**Your task:**
Copy every line of the records below word for word, leaving out the pictures.

** Start Records for this exercise **

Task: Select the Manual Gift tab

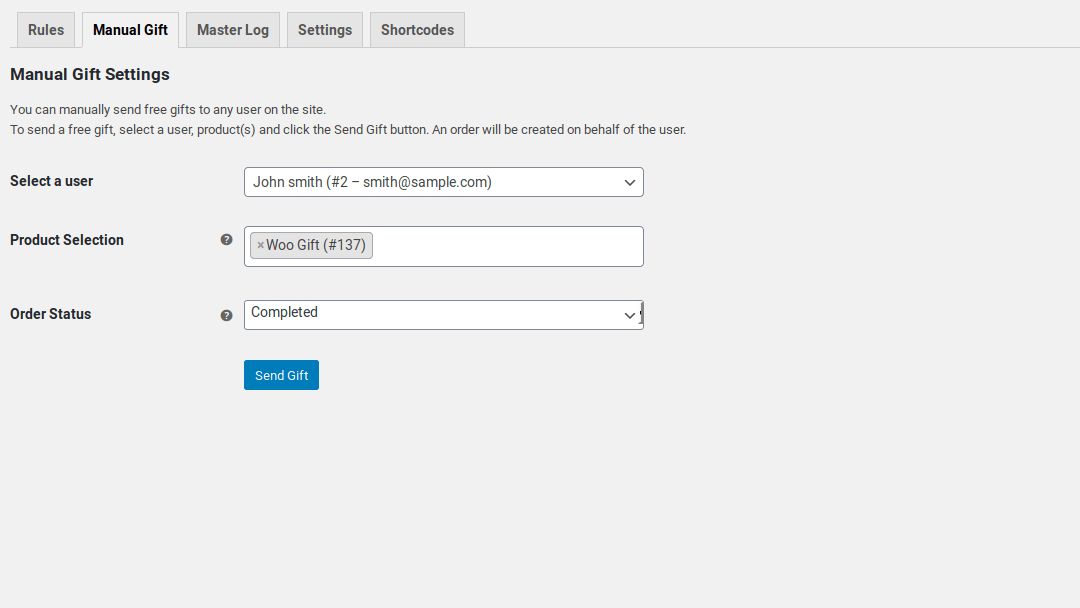Action: click(x=130, y=29)
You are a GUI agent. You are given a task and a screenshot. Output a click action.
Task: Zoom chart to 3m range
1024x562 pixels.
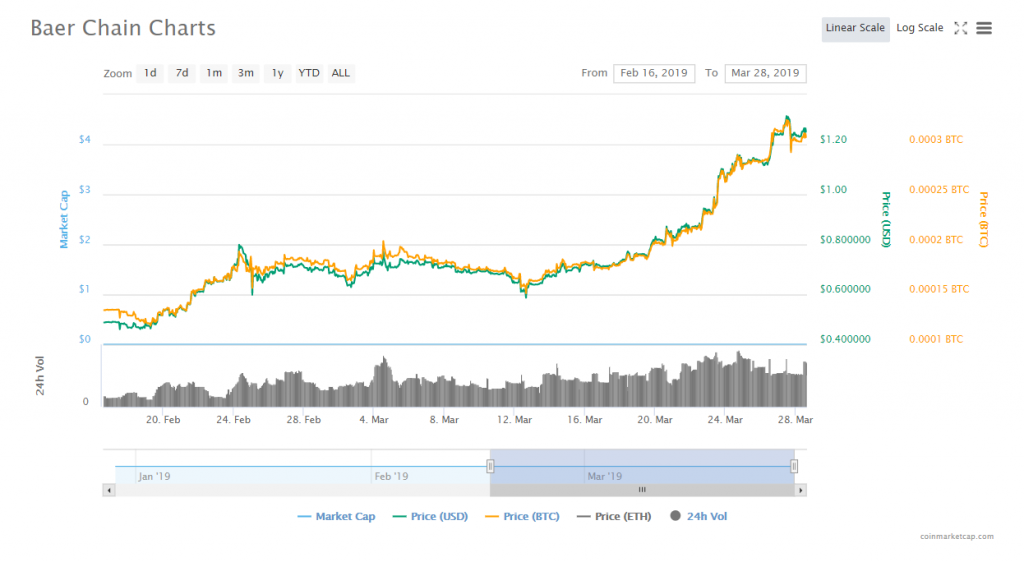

** End Records for this exercise **

**The answer:**
Task: Select the Manual Gift tab

Action: click(x=130, y=29)
You are a GUI agent. You are given a task and a screenshot. Output a click action.
Task: Zoom chart to 3m range
1024x562 pixels.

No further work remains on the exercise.